- **TASK REQUIREMENTS**
Return every line of the listing below so that it matches the original exactly.

*** Opening of SOURCE RECORDS ***

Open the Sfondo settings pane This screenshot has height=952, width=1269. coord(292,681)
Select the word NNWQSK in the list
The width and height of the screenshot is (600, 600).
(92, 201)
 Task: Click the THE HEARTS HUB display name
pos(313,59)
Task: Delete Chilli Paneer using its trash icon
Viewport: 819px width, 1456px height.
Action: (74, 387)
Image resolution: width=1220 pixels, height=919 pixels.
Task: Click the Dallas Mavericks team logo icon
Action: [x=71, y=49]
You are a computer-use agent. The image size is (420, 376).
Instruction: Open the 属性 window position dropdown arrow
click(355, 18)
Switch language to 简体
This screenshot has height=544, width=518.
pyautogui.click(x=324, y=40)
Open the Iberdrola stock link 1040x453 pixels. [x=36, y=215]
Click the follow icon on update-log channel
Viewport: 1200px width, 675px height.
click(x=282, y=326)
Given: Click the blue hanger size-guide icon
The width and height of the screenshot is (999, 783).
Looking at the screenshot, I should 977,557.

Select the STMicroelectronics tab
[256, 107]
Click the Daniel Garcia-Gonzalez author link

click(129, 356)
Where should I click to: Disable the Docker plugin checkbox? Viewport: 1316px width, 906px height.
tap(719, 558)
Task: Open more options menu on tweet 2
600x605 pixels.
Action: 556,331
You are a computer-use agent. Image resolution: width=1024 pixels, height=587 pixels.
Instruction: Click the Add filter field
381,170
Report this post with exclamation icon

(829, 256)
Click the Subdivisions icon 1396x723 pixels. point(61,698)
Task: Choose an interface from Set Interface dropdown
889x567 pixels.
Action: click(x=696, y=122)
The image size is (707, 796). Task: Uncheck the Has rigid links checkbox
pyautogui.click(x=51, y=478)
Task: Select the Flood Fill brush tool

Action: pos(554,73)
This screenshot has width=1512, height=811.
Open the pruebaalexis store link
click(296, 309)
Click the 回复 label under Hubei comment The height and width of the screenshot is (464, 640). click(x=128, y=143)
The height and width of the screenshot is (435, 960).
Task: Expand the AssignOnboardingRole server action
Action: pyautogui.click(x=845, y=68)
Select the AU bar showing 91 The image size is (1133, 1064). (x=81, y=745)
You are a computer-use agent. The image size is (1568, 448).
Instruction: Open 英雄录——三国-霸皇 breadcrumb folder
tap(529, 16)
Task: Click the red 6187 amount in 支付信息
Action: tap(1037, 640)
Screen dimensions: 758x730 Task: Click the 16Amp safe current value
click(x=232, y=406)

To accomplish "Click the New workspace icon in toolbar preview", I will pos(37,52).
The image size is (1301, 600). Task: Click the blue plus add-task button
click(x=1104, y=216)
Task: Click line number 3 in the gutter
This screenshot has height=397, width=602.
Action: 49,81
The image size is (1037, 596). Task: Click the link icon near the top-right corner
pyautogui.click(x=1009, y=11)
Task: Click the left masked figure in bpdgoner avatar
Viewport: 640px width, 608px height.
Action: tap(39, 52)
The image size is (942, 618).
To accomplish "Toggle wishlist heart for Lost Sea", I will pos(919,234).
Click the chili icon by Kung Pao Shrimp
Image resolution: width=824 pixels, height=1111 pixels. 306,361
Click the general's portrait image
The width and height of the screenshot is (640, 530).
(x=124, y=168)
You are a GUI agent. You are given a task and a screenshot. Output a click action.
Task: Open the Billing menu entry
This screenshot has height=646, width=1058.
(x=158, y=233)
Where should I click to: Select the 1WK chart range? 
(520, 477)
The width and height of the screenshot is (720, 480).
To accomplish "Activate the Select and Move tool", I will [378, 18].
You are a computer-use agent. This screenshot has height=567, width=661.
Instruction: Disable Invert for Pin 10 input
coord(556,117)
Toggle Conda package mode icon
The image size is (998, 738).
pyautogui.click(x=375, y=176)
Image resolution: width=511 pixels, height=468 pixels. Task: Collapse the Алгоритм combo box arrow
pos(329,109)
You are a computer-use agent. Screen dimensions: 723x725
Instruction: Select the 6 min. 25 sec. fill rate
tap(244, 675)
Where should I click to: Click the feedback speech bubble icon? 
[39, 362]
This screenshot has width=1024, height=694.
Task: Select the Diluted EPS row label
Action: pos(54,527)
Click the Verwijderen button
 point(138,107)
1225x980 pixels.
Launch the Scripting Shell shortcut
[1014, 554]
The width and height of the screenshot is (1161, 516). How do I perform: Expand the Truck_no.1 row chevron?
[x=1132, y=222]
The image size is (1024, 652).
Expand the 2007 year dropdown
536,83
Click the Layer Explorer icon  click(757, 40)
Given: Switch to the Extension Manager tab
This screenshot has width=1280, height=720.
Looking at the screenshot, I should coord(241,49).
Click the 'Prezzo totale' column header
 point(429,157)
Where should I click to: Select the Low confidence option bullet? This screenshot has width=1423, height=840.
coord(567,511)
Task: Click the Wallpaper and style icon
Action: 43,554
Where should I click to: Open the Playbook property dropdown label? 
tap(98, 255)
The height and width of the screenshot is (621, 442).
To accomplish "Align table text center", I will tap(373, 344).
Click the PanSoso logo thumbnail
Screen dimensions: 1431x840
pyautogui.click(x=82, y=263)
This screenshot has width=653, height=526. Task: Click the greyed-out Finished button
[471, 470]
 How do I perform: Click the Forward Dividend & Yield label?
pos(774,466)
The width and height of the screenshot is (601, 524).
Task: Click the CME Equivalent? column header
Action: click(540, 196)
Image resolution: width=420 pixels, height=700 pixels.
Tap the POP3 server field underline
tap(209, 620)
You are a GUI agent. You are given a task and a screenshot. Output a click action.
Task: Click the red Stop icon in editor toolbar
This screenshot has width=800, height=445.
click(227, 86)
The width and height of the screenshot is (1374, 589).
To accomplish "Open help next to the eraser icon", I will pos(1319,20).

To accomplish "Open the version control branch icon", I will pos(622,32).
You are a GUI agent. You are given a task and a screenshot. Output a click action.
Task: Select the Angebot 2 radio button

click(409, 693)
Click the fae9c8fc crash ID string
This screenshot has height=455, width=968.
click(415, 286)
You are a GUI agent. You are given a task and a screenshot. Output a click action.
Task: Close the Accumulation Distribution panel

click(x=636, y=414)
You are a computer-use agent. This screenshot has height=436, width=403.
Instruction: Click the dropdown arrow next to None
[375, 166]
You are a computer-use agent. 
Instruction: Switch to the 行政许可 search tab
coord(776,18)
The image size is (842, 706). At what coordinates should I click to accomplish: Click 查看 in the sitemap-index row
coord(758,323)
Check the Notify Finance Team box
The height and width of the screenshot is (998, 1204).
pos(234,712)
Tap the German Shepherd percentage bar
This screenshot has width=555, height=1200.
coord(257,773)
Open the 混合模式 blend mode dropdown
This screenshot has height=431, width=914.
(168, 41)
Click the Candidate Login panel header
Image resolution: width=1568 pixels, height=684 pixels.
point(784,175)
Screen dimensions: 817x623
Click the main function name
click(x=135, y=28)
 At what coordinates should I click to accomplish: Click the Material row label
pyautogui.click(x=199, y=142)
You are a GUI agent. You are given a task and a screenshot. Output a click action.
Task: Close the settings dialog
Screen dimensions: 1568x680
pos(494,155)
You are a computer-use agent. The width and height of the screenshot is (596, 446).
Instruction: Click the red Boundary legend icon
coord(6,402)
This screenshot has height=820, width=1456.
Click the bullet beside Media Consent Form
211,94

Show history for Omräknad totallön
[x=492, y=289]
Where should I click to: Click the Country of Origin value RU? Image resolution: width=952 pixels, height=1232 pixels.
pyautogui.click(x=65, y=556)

*** Close of SOURCE RECORDS ***

- **SOLUTION TO THIS TASK**
Open the Sfondo settings pane This screenshot has height=952, width=1269. coord(292,681)
Select the word NNWQSK in the list
The width and height of the screenshot is (600, 600).
(92, 201)
 Task: Click the THE HEARTS HUB display name
pos(313,59)
Task: Delete Chilli Paneer using its trash icon
Viewport: 819px width, 1456px height.
Action: (74, 387)
Image resolution: width=1220 pixels, height=919 pixels.
Task: Click the Dallas Mavericks team logo icon
Action: [x=71, y=49]
You are a computer-use agent. The image size is (420, 376).
Instruction: Open the 属性 window position dropdown arrow
click(355, 18)
Switch language to 简体
This screenshot has height=544, width=518.
pyautogui.click(x=324, y=40)
Open the Iberdrola stock link 1040x453 pixels. [x=36, y=215]
Click the follow icon on update-log channel
Viewport: 1200px width, 675px height.
click(x=282, y=326)
Given: Click the blue hanger size-guide icon
The width and height of the screenshot is (999, 783).
Looking at the screenshot, I should 977,557.

Select the STMicroelectronics tab
[256, 107]
Click the Daniel Garcia-Gonzalez author link

click(129, 356)
Where should I click to: Disable the Docker plugin checkbox? Viewport: 1316px width, 906px height.
tap(719, 558)
Task: Open more options menu on tweet 2
600x605 pixels.
Action: 556,331
You are a computer-use agent. Image resolution: width=1024 pixels, height=587 pixels.
Instruction: Click the Add filter field
381,170
Report this post with exclamation icon

(829, 256)
Click the Subdivisions icon 1396x723 pixels. point(61,698)
Task: Choose an interface from Set Interface dropdown
889x567 pixels.
Action: click(x=696, y=122)
The image size is (707, 796). Task: Uncheck the Has rigid links checkbox
pyautogui.click(x=51, y=478)
Task: Select the Flood Fill brush tool

Action: pos(554,73)
This screenshot has width=1512, height=811.
Open the pruebaalexis store link
click(296, 309)
Click the 回复 label under Hubei comment The height and width of the screenshot is (464, 640). click(x=128, y=143)
The height and width of the screenshot is (435, 960).
Task: Expand the AssignOnboardingRole server action
Action: pyautogui.click(x=845, y=68)
Select the AU bar showing 91 The image size is (1133, 1064). (x=81, y=745)
You are a computer-use agent. The image size is (1568, 448).
Instruction: Open 英雄录——三国-霸皇 breadcrumb folder
tap(529, 16)
Task: Click the red 6187 amount in 支付信息
Action: tap(1037, 640)
Screen dimensions: 758x730 Task: Click the 16Amp safe current value
click(x=232, y=406)

To accomplish "Click the New workspace icon in toolbar preview", I will pos(37,52).
The image size is (1301, 600). Task: Click the blue plus add-task button
click(x=1104, y=216)
Task: Click line number 3 in the gutter
This screenshot has height=397, width=602.
Action: 49,81
The image size is (1037, 596). Task: Click the link icon near the top-right corner
pyautogui.click(x=1009, y=11)
Task: Click the left masked figure in bpdgoner avatar
Viewport: 640px width, 608px height.
Action: tap(39, 52)
The image size is (942, 618).
To accomplish "Toggle wishlist heart for Lost Sea", I will pos(919,234).
Click the chili icon by Kung Pao Shrimp
Image resolution: width=824 pixels, height=1111 pixels. 306,361
Click the general's portrait image
The width and height of the screenshot is (640, 530).
(x=124, y=168)
You are a GUI agent. You are given a task and a screenshot. Output a click action.
Task: Open the Billing menu entry
This screenshot has height=646, width=1058.
(x=158, y=233)
Where should I click to: Select the 1WK chart range? 
(520, 477)
The width and height of the screenshot is (720, 480).
To accomplish "Activate the Select and Move tool", I will [378, 18].
You are a computer-use agent. This screenshot has height=567, width=661.
Instruction: Disable Invert for Pin 10 input
coord(556,117)
Toggle Conda package mode icon
The image size is (998, 738).
pyautogui.click(x=375, y=176)
Image resolution: width=511 pixels, height=468 pixels. Task: Collapse the Алгоритм combo box arrow
pos(329,109)
You are a computer-use agent. Screen dimensions: 723x725
Instruction: Select the 6 min. 25 sec. fill rate
tap(244, 675)
Where should I click to: Click the feedback speech bubble icon? 
[39, 362]
This screenshot has width=1024, height=694.
Task: Select the Diluted EPS row label
Action: pos(54,527)
Click the Verwijderen button
 point(138,107)
1225x980 pixels.
Launch the Scripting Shell shortcut
[1014, 554]
The width and height of the screenshot is (1161, 516). How do I perform: Expand the Truck_no.1 row chevron?
[x=1132, y=222]
The image size is (1024, 652).
Expand the 2007 year dropdown
536,83
Click the Layer Explorer icon  click(757, 40)
Given: Switch to the Extension Manager tab
This screenshot has width=1280, height=720.
Looking at the screenshot, I should coord(241,49).
Click the 'Prezzo totale' column header
 point(429,157)
Where should I click to: Select the Low confidence option bullet? This screenshot has width=1423, height=840.
coord(567,511)
Task: Click the Wallpaper and style icon
Action: 43,554
Where should I click to: Open the Playbook property dropdown label? 
tap(98, 255)
The height and width of the screenshot is (621, 442).
To accomplish "Align table text center", I will tap(373, 344).
Click the PanSoso logo thumbnail
Screen dimensions: 1431x840
pyautogui.click(x=82, y=263)
This screenshot has width=653, height=526. Task: Click the greyed-out Finished button
[471, 470]
 How do I perform: Click the Forward Dividend & Yield label?
pos(774,466)
The width and height of the screenshot is (601, 524).
Task: Click the CME Equivalent? column header
Action: click(540, 196)
Image resolution: width=420 pixels, height=700 pixels.
Tap the POP3 server field underline
tap(209, 620)
You are a GUI agent. You are given a task and a screenshot. Output a click action.
Task: Click the red Stop icon in editor toolbar
This screenshot has width=800, height=445.
click(227, 86)
The width and height of the screenshot is (1374, 589).
To accomplish "Open help next to the eraser icon", I will pos(1319,20).

To accomplish "Open the version control branch icon", I will pos(622,32).
You are a GUI agent. You are given a task and a screenshot. Output a click action.
Task: Select the Angebot 2 radio button

click(409, 693)
Click the fae9c8fc crash ID string
This screenshot has height=455, width=968.
click(415, 286)
You are a GUI agent. You are given a task and a screenshot. Output a click action.
Task: Close the Accumulation Distribution panel

click(x=636, y=414)
You are a computer-use agent. This screenshot has height=436, width=403.
Instruction: Click the dropdown arrow next to None
[375, 166]
You are a computer-use agent. 
Instruction: Switch to the 行政许可 search tab
coord(776,18)
The image size is (842, 706). At what coordinates should I click to accomplish: Click 查看 in the sitemap-index row
coord(758,323)
Check the Notify Finance Team box
The height and width of the screenshot is (998, 1204).
pos(234,712)
Tap the German Shepherd percentage bar
This screenshot has width=555, height=1200.
coord(257,773)
Open the 混合模式 blend mode dropdown
This screenshot has height=431, width=914.
(168, 41)
Click the Candidate Login panel header
Image resolution: width=1568 pixels, height=684 pixels.
point(784,175)
Screen dimensions: 817x623
Click the main function name
click(x=135, y=28)
 At what coordinates should I click to accomplish: Click the Material row label
pyautogui.click(x=199, y=142)
You are a GUI agent. You are given a task and a screenshot. Output a click action.
Task: Close the settings dialog
Screen dimensions: 1568x680
pos(494,155)
You are a computer-use agent. The width and height of the screenshot is (596, 446).
Instruction: Click the red Boundary legend icon
coord(6,402)
This screenshot has height=820, width=1456.
Click the bullet beside Media Consent Form
211,94

Show history for Omräknad totallön
[x=492, y=289]
Where should I click to: Click the Country of Origin value RU? Image resolution: width=952 pixels, height=1232 pixels.
pyautogui.click(x=65, y=556)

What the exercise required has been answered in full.